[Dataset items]
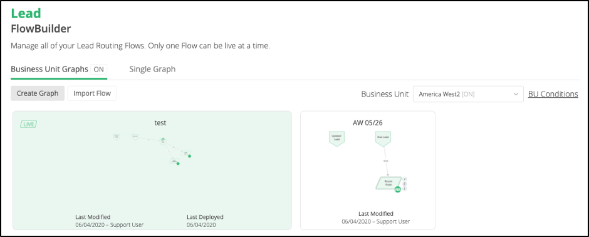
Task: Click the bottom small icon beside Round Robin node
Action: click(x=405, y=189)
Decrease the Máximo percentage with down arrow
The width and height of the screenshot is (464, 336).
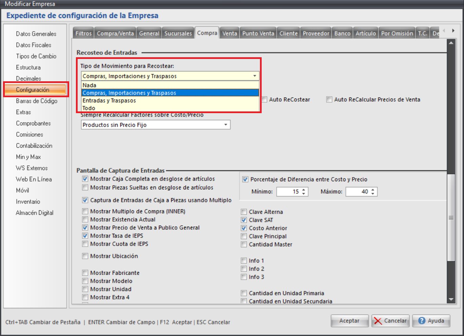[x=373, y=194]
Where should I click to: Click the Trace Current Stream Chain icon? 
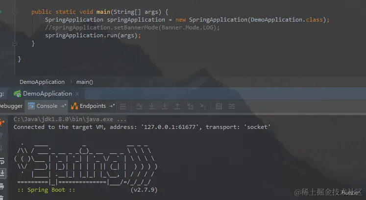232,106
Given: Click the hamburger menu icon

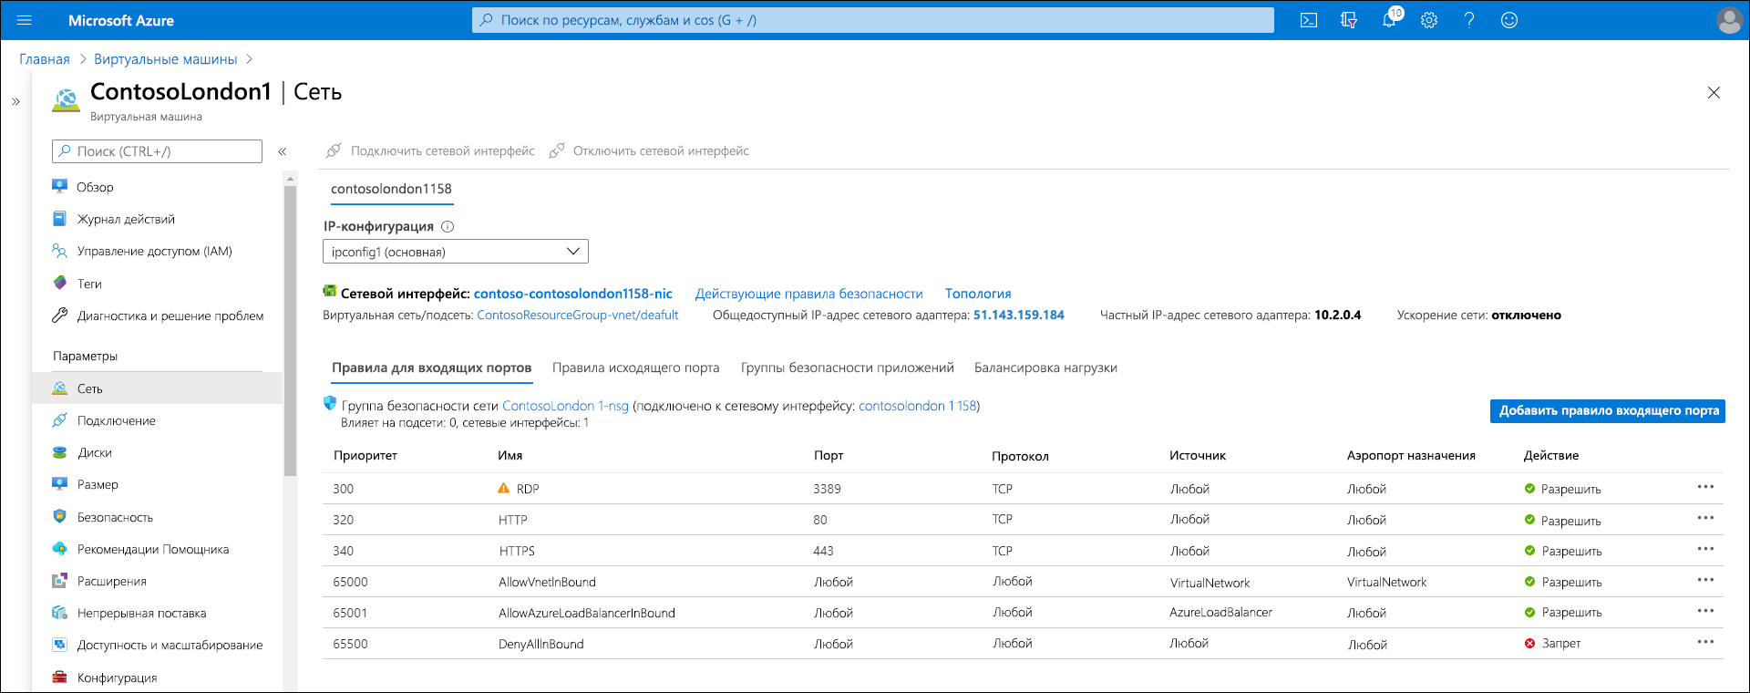Looking at the screenshot, I should click(25, 20).
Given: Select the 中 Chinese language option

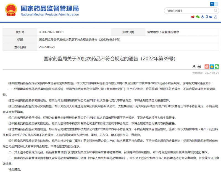Looking at the screenshot, I should [212, 4].
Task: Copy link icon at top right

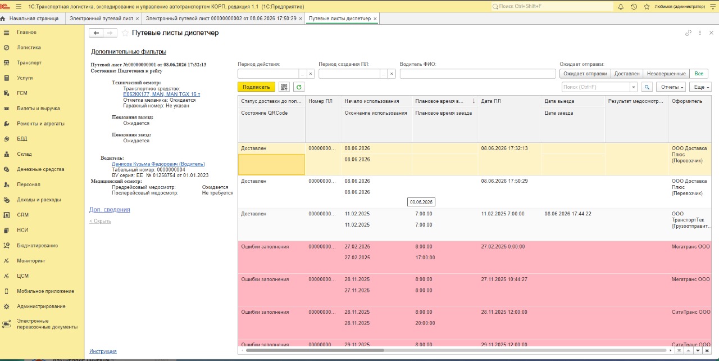Action: click(688, 33)
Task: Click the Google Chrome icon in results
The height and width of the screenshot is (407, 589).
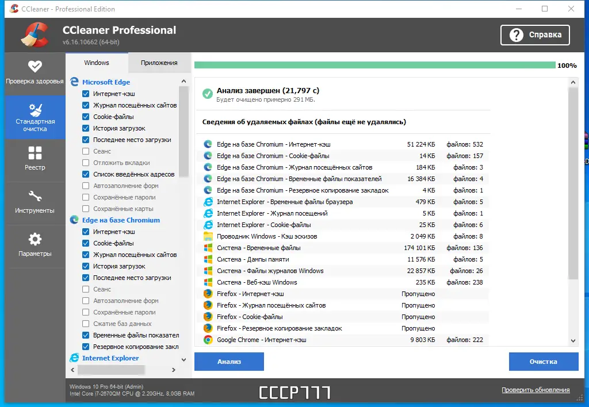Action: point(207,340)
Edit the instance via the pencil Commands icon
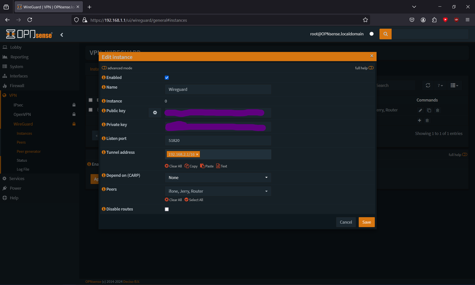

Work task: Please reproduce, word for word, only the lines from the line that holds "Decrease the Máximo" through the final line of the entries above, omitting any pictures.

Output of the task:
Decrease the Máximo percentage with down arrow
The width and height of the screenshot is (464, 336).
[x=373, y=194]
Where should I click to: Click the Trace Current Stream Chain icon? 
232,106
Given: Click the hamburger menu icon

Looking at the screenshot, I should click(25, 20).
Given: Select the 中 Chinese language option

Looking at the screenshot, I should [212, 4].
Task: Copy link icon at top right

Action: click(688, 33)
Task: Click the Google Chrome icon in results
The height and width of the screenshot is (407, 589).
Action: point(207,340)
Edit the instance via the pencil Commands icon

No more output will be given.